A Total delegation went to Juba early September and met south Sudan government officials there.
The company will now assess the possible presence of land mines and local humanitarian needs, the Total spokesman said.
A spokesman for Marathon Oil Corp. (MRO) said it intended to sell its 32.5% stake in the block by the end of 2007 because of U.S. sanctions prohibiting investments by U.S. companies in Sudan.
A person familiar with the divestment talks said White Nile was barred by Sudan to buy into the Marathon stake.
The Total spokesman said the company and its partners are in talks with potential buyers, including a company from south Sudan, possibly Nile Petroleum Corporation, which could take 10%.
A new partner will be buying the remaining stake, he added. But as it prepares to return to South Sudan, the company also has to talk to U.S. pension funds, some of which may have to sell their Total stock as a result of its business in the country. Several U.S. states have passed or are debating legislation requiring their pension funds to cut investments in companies doing energy-related work in Sudan, as alarm grows over atrocities committed in Darfur.
Some pension funds are also voluntarily barring investment in companies operating in Sudan when they are not satisfied with their impact on this country’s human rights.

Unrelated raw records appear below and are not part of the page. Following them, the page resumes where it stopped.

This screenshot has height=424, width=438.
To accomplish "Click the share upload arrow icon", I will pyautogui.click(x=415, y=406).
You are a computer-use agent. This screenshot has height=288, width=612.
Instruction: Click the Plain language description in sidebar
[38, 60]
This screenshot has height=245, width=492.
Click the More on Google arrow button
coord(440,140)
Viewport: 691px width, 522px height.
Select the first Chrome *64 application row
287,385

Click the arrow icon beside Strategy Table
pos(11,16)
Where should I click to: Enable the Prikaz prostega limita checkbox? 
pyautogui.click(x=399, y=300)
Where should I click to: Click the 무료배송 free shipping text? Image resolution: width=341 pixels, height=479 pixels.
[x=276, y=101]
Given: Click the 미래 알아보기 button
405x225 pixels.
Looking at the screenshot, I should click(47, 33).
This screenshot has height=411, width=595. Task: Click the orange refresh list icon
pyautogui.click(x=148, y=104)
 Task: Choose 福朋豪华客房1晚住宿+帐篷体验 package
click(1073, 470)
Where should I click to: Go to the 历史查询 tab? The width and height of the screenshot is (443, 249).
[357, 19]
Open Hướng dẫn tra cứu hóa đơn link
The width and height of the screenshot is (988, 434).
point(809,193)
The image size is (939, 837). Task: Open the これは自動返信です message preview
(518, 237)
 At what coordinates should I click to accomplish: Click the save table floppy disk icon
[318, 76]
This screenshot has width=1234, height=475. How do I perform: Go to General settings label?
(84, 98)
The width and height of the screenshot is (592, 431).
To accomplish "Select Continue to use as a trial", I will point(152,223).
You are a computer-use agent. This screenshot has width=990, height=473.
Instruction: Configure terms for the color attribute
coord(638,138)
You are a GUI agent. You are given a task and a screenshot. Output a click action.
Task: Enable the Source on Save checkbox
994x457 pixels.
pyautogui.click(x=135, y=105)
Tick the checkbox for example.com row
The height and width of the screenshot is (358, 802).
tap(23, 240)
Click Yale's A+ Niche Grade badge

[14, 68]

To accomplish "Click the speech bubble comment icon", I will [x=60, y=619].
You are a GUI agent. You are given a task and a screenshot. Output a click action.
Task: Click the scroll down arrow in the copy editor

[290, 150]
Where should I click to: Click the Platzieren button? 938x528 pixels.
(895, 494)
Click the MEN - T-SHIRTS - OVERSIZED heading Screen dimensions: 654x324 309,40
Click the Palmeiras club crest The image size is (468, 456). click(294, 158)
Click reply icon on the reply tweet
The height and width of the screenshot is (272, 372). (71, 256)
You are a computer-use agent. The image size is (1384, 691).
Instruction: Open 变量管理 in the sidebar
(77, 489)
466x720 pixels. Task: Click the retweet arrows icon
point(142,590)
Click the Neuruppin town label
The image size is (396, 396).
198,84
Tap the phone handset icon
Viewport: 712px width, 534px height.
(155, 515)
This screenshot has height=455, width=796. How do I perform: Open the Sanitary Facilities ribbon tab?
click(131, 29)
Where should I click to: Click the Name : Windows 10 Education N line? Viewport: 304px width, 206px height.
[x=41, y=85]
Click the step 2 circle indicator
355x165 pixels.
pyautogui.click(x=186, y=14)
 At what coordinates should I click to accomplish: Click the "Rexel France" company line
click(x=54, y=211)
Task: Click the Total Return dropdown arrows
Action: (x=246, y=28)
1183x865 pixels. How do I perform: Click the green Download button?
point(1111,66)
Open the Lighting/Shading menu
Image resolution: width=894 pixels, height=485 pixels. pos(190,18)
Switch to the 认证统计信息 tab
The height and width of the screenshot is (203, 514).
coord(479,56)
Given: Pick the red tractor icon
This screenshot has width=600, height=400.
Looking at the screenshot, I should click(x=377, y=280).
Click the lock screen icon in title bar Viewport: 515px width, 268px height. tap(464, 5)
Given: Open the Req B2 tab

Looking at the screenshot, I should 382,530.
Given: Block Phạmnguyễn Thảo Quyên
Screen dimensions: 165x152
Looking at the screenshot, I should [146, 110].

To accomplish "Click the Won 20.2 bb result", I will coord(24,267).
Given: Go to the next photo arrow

That’s what California Public Employees’ Retirement System, or CalPERS, did with nine companies last year while deciding to retain shares with other groups operating in Sudan by committed to human rights.
Jean-Francois Lassalle, Vice President for Public Affairs at Total’s Exploration & Production unit, said it is in discussions with U.S. pension funds, including CalPERS, on the human rights aspects of the company’s return to Sudan. CalPERS confirmed the discusions and said last month it owns 5.6 million of Total shares valued at $436.5 million. Lassalle said the company is particularly emphasizing that its operations are in South Sudan. The region suffered until recently from a conflict with the central government as Darfur now does.
The company is explaining to funds its plans for economic development in the region, Lassalle said. "Investment is needed if one does not want South Sudan to find itself at risk of war. This is the only way to avoid a future war," he added.